(Task details):
Which lines of the records below contain the string "Policy"? Report each of them.

(Supplied records):

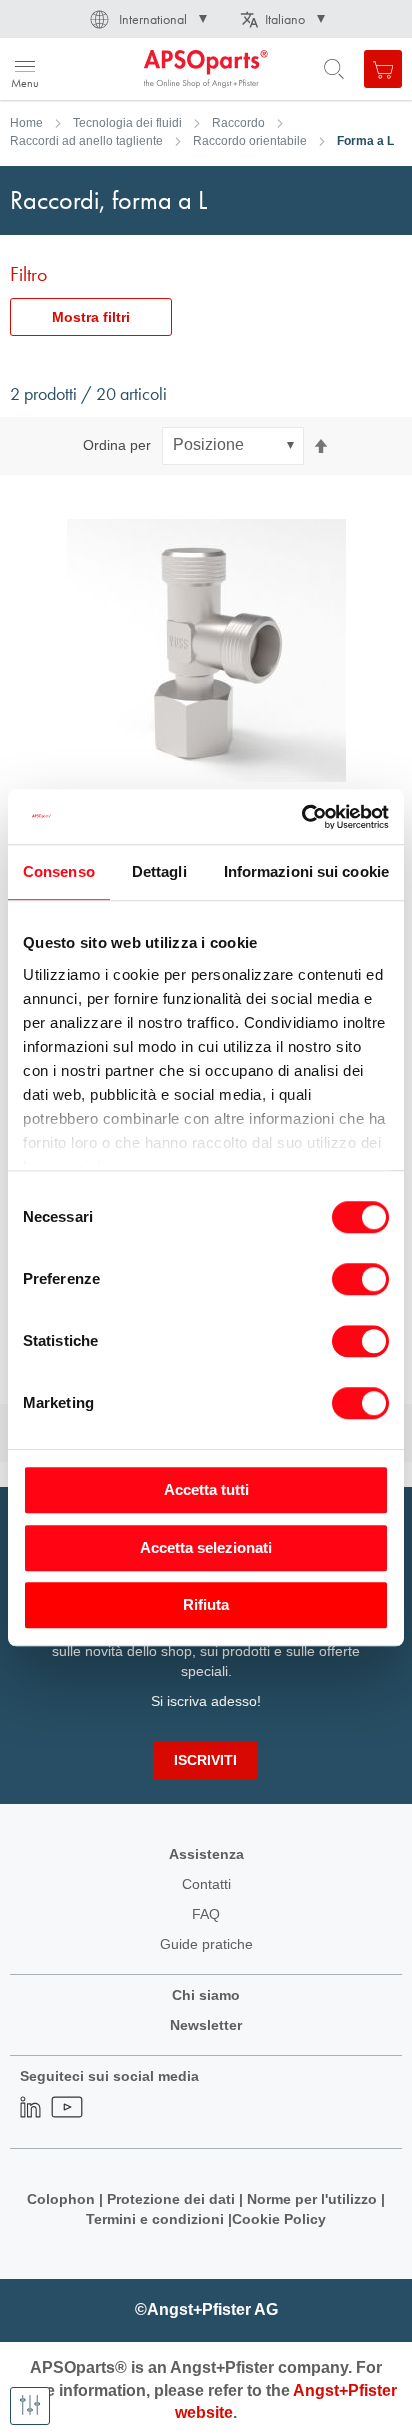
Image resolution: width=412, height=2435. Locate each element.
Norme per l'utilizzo (312, 2199)
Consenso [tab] (59, 871)
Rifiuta (206, 1604)
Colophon (61, 2199)
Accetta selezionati (206, 1547)
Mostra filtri (91, 317)
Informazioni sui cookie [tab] (306, 871)
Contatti (206, 1884)
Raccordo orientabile (250, 141)
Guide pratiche (206, 1944)
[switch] (360, 1281)
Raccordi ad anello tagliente (86, 141)
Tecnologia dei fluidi (127, 123)
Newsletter (206, 2025)
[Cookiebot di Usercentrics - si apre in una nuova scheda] (301, 817)
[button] (147, 19)
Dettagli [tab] (159, 871)
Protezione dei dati (171, 2199)
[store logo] (112, 69)
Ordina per (117, 445)
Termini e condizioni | (159, 2219)
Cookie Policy (279, 2219)
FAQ (206, 1914)
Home (26, 123)
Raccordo (238, 123)
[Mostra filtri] (30, 2406)
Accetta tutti (206, 1489)
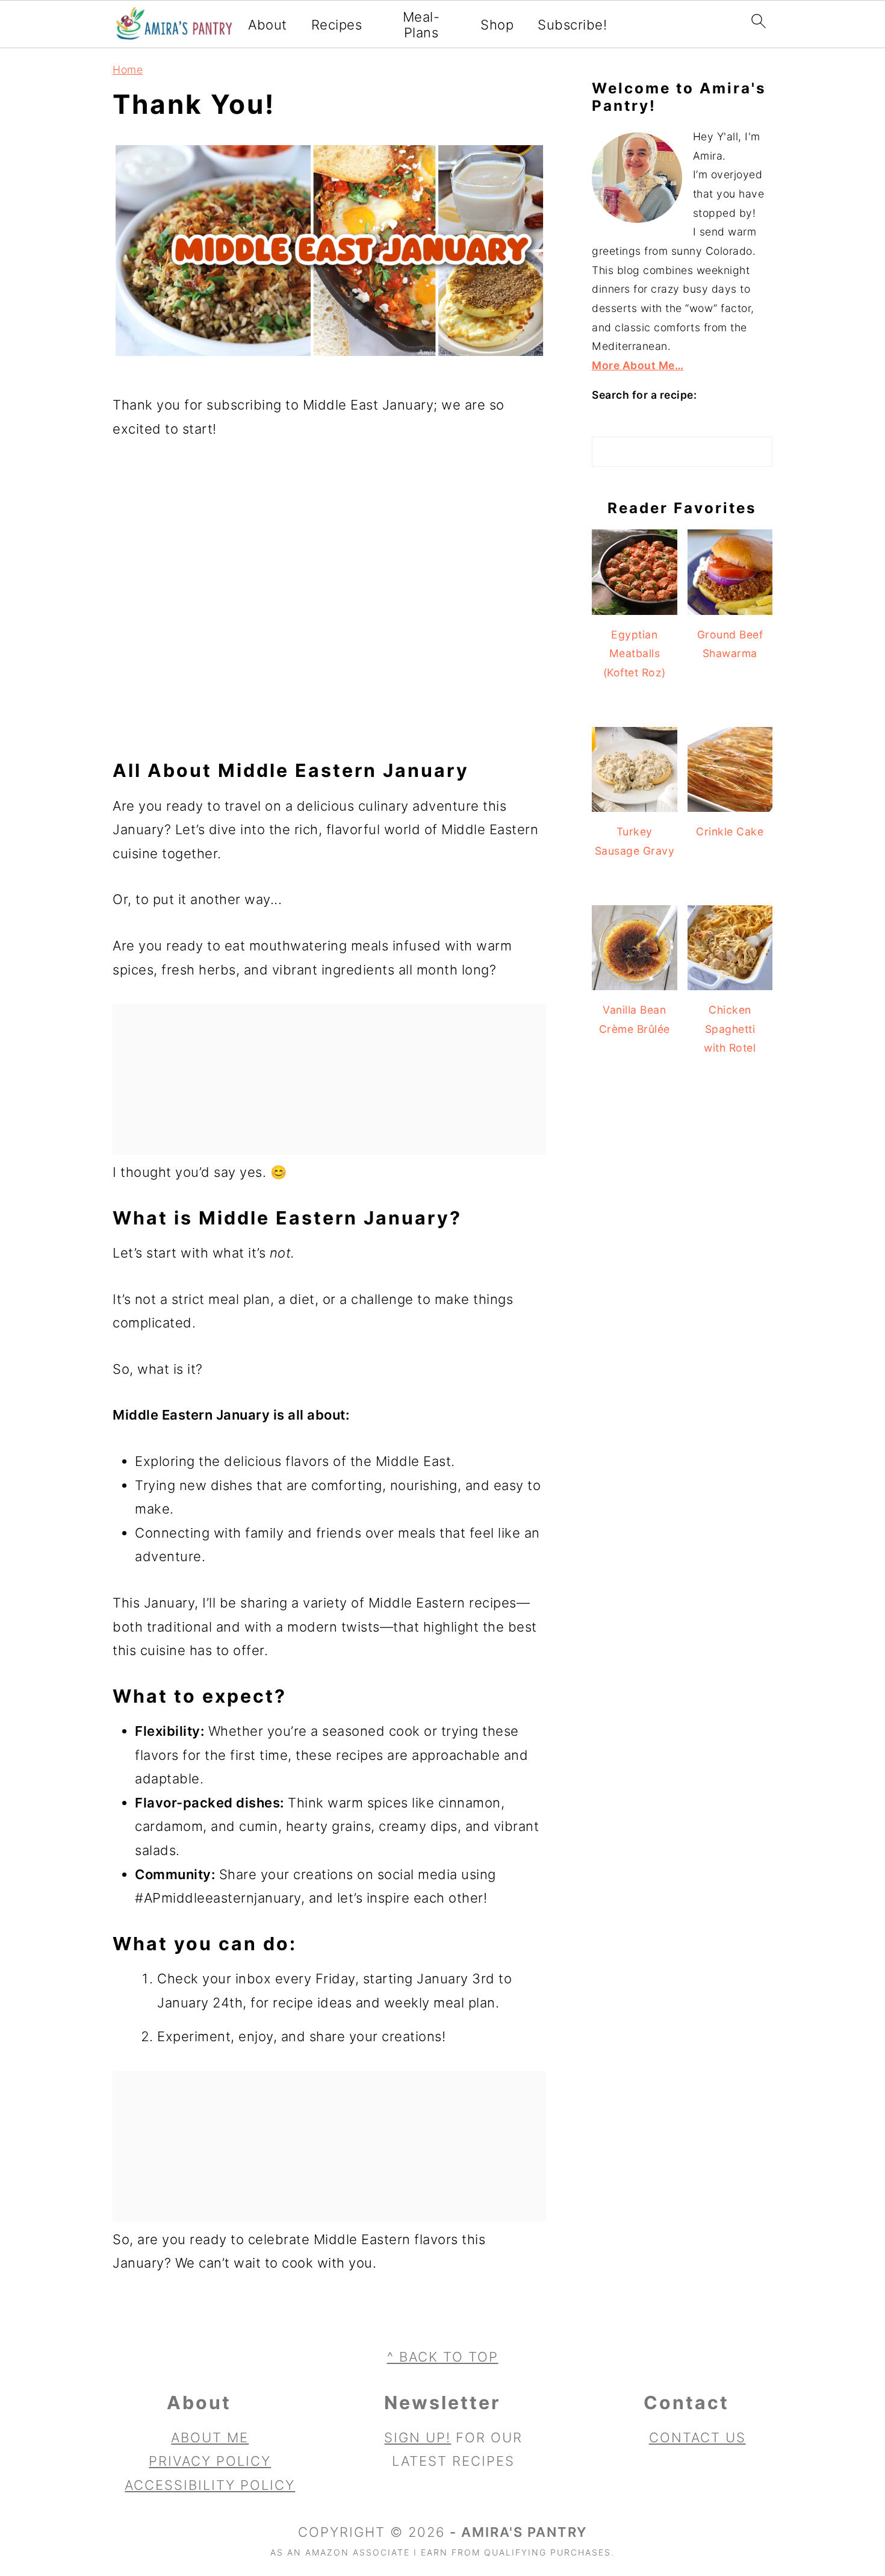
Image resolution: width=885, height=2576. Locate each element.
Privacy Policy (210, 2461)
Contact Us (697, 2437)
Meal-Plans (421, 24)
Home (128, 69)
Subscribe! (572, 25)
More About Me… (637, 365)
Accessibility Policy (210, 2485)
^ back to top (442, 2357)
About (267, 25)
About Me (210, 2437)
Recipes (336, 25)
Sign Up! (417, 2437)
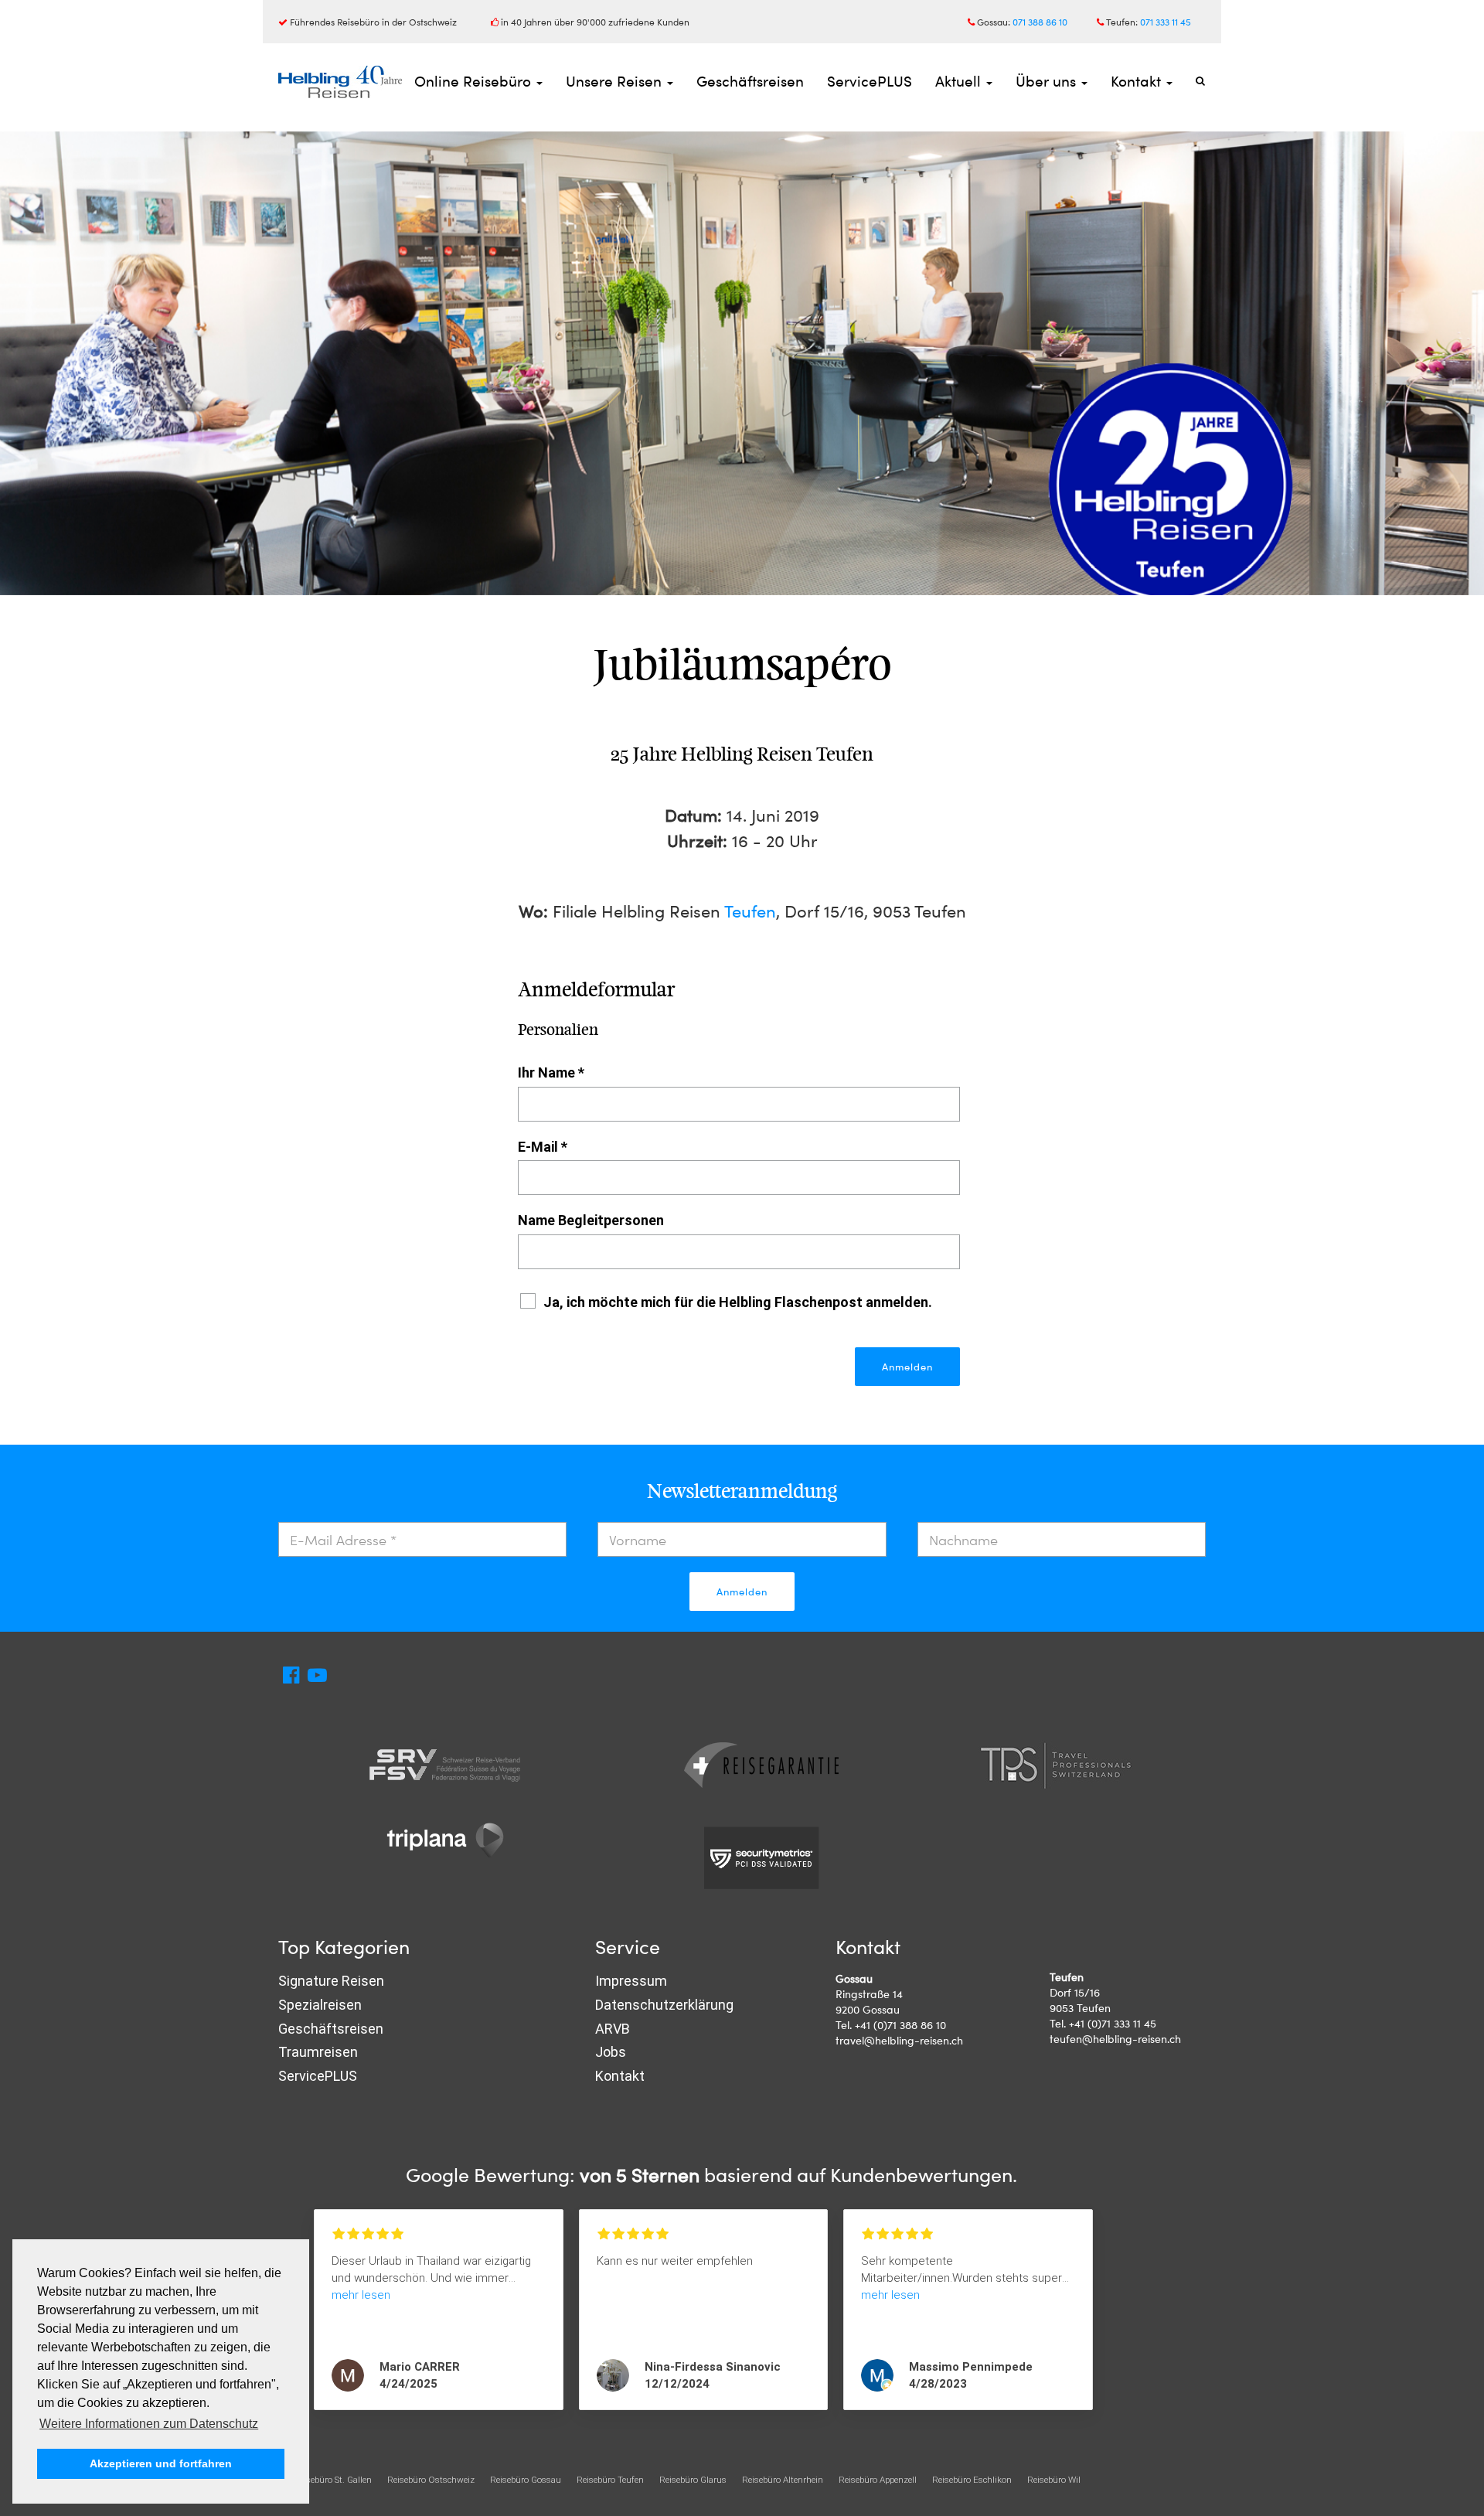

(Written solution):
Cookie Policy (279, 2219)
Privacy Policy (210, 2461)
Accessibility Policy (210, 2485)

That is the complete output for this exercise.